### ASSIGNMENT
The lines to copy from the data below are those that hold the string "agent".

──────── RECORD EXTRACTS

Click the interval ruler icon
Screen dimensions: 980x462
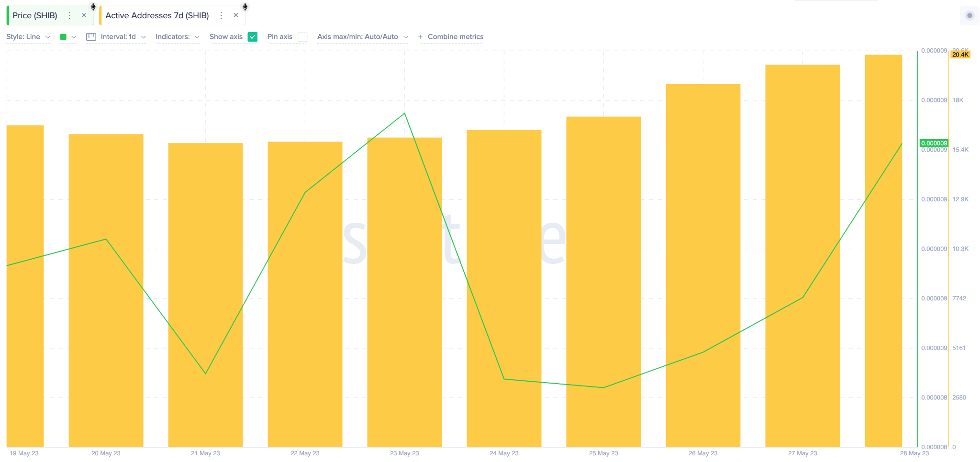[91, 37]
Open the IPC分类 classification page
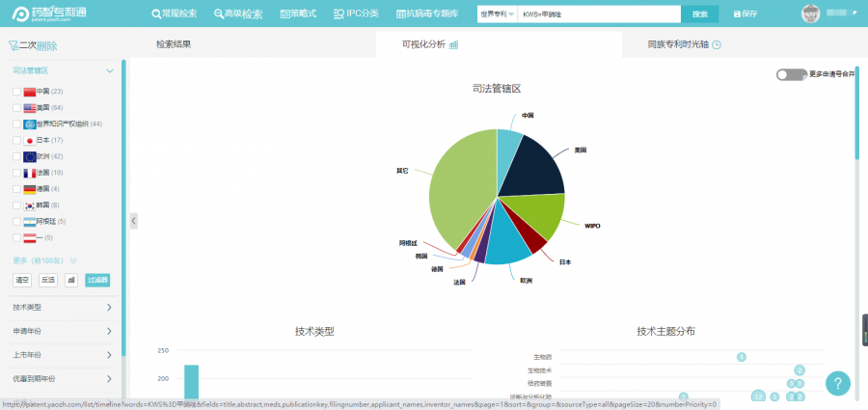Viewport: 868px width, 410px height. [355, 14]
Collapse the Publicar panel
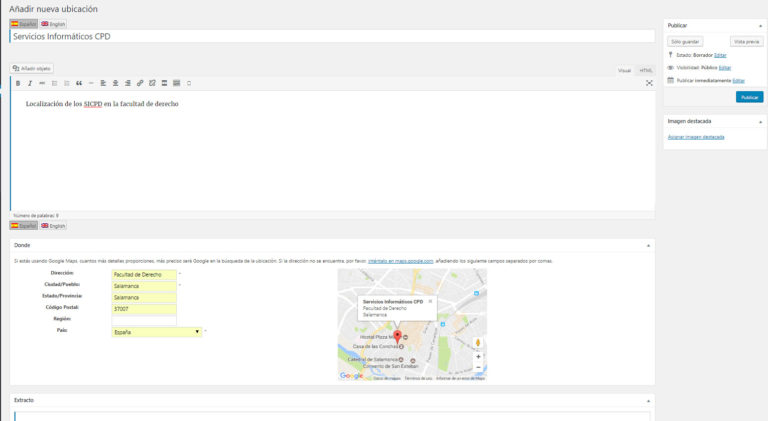The width and height of the screenshot is (768, 421). 761,25

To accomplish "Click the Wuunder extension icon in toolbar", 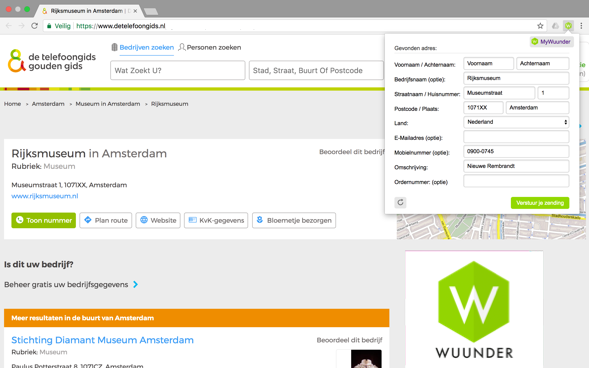I will pyautogui.click(x=568, y=26).
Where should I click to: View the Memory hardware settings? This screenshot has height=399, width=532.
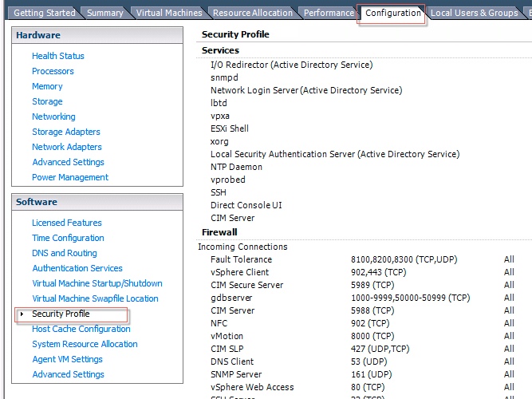47,86
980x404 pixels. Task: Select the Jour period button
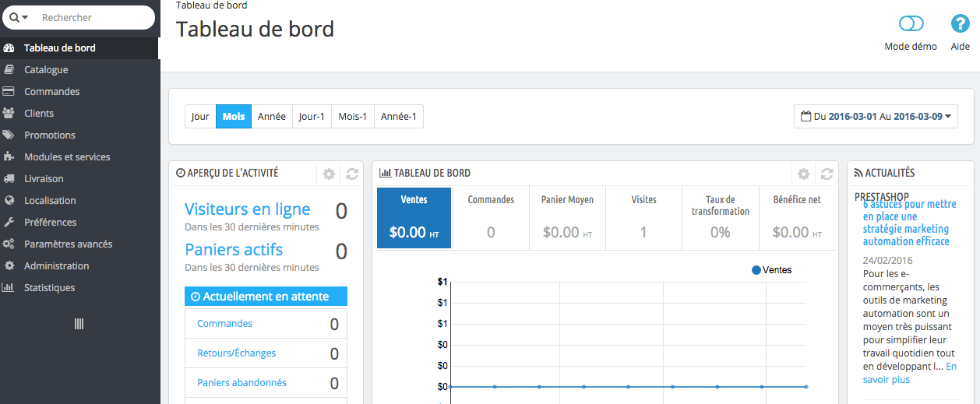tap(200, 117)
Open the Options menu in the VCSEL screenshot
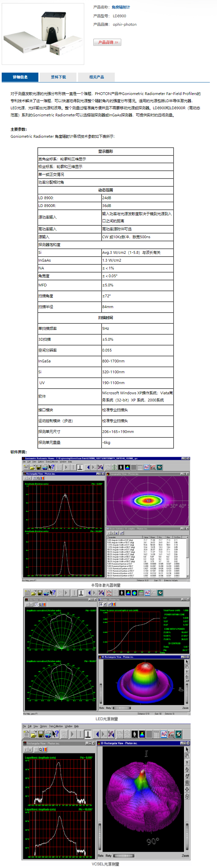The height and width of the screenshot is (868, 217). (43, 726)
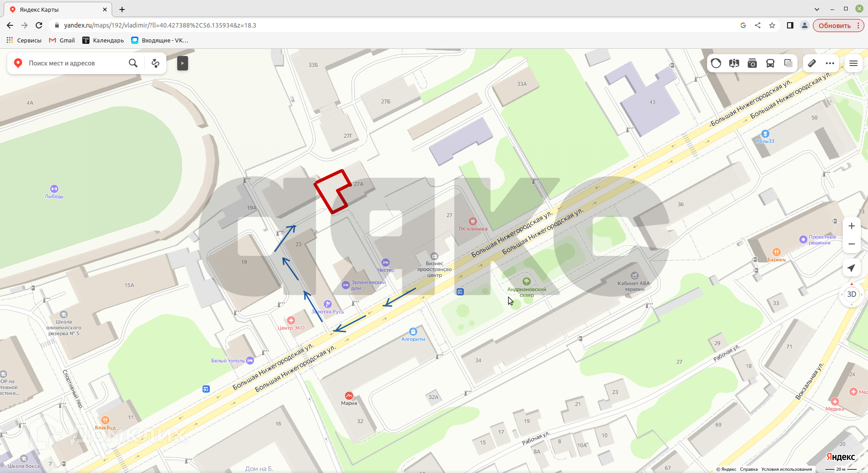Open Условия использования link
Viewport: 868px width, 473px height.
(x=787, y=469)
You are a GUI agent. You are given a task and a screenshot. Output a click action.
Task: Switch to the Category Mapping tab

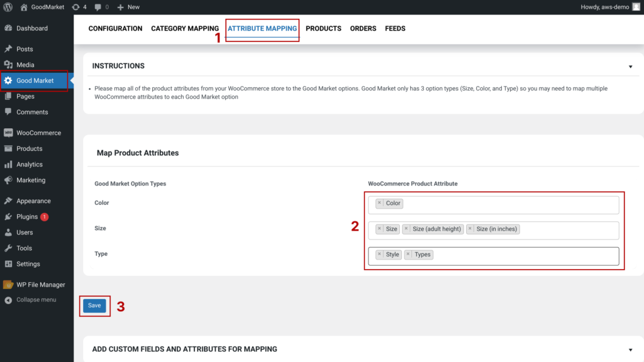click(x=185, y=28)
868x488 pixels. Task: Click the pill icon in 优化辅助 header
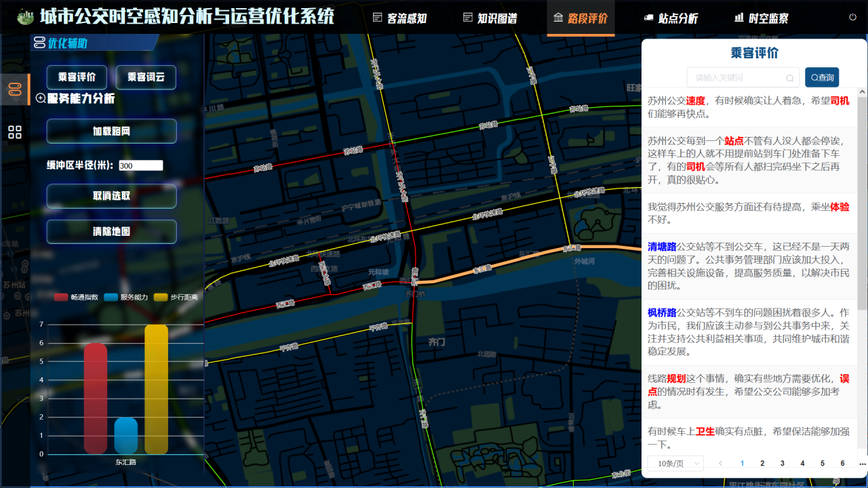39,44
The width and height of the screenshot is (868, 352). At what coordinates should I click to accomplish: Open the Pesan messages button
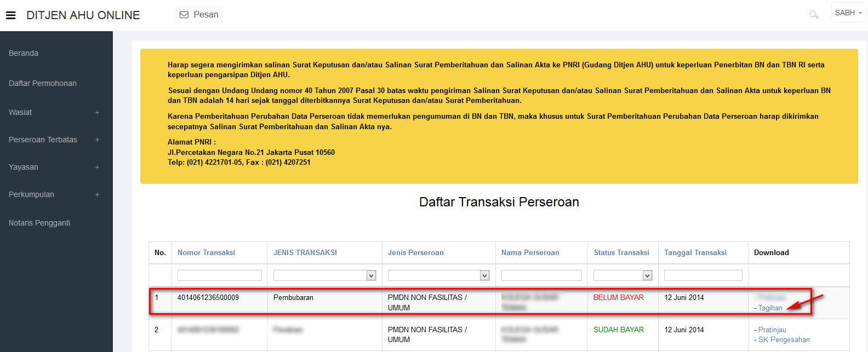point(199,15)
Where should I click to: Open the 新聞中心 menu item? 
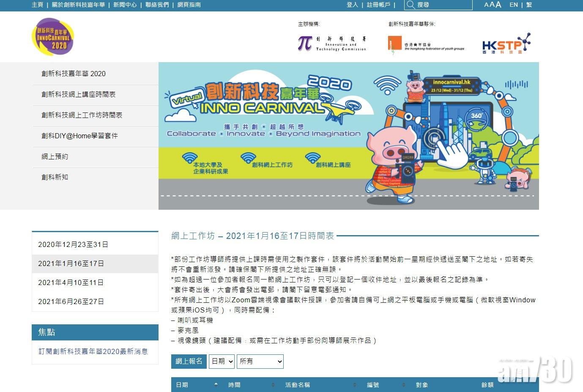pyautogui.click(x=125, y=5)
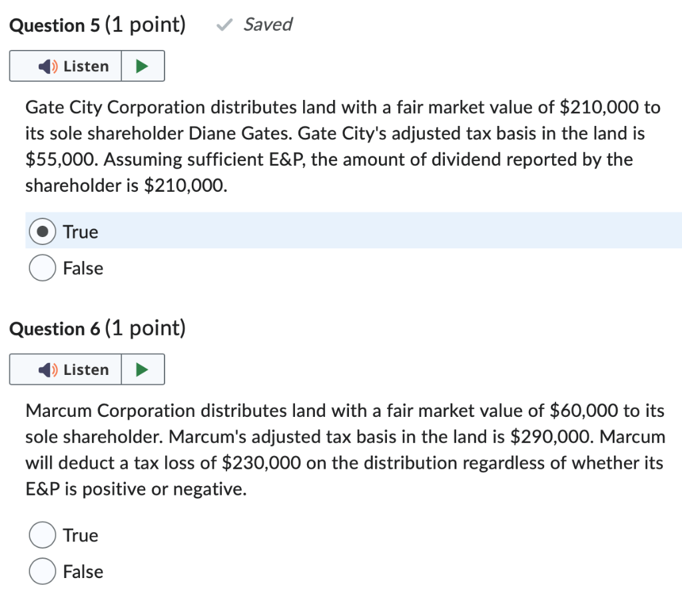Click the True label text under Question 5
The image size is (682, 616).
tap(81, 232)
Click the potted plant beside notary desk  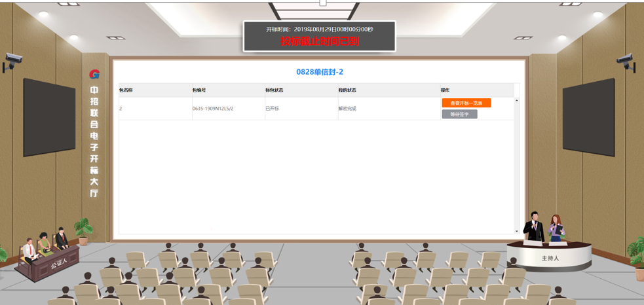pos(83,230)
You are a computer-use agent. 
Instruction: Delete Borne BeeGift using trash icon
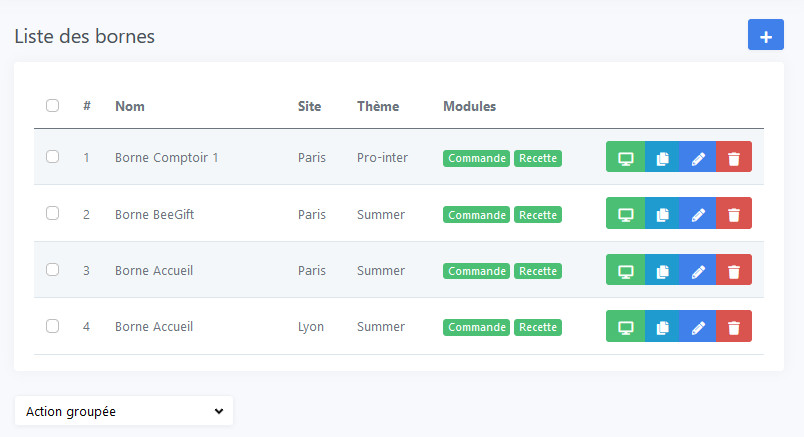point(734,213)
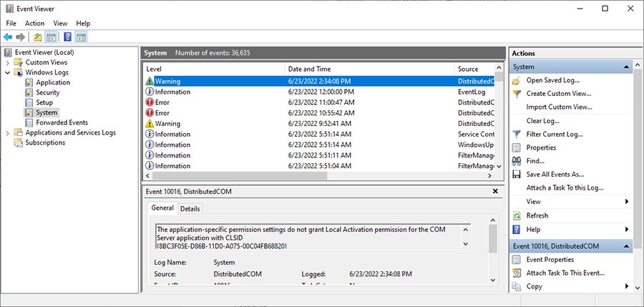Click the Filter Current Log funnel icon
The height and width of the screenshot is (307, 644).
517,134
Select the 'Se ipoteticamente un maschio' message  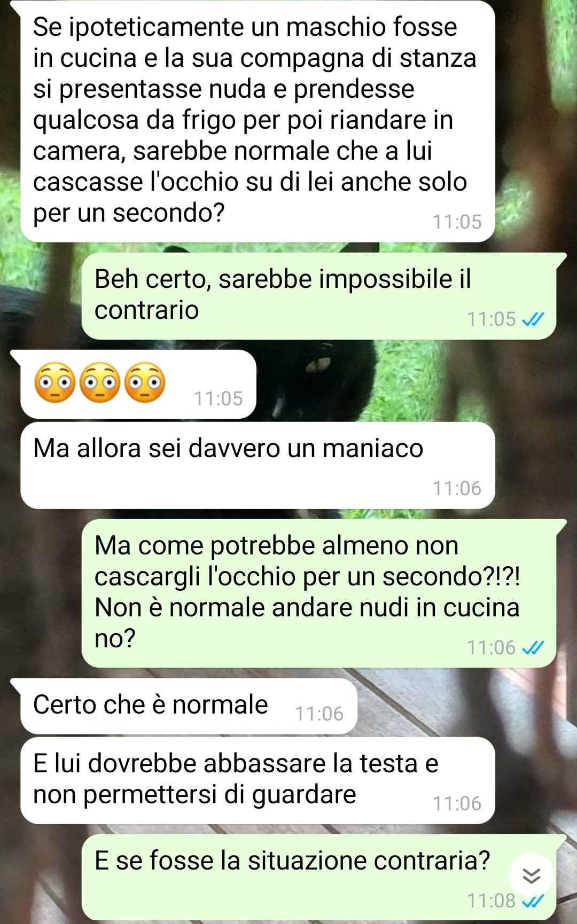(258, 121)
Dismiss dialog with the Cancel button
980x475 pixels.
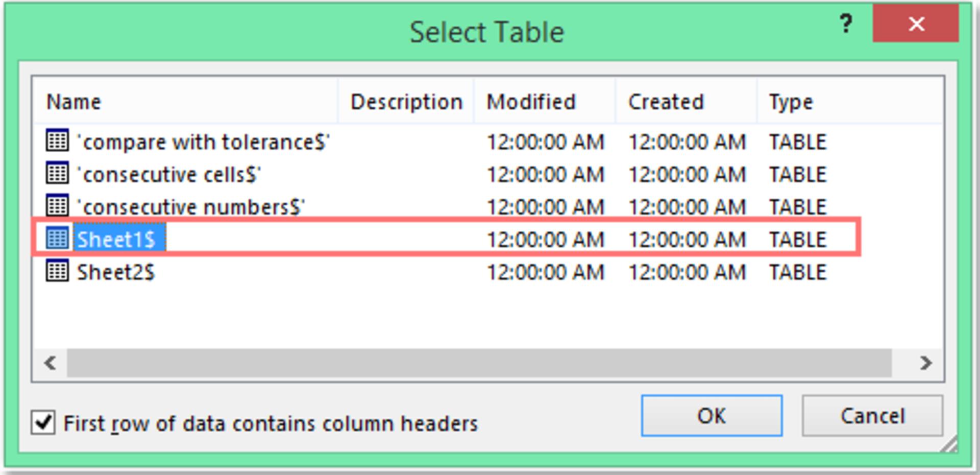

────────────────

### RESPONSE BOX
You are a GUI agent. You are given a task and a screenshot. Output a click action.
You are a computer-use agent. 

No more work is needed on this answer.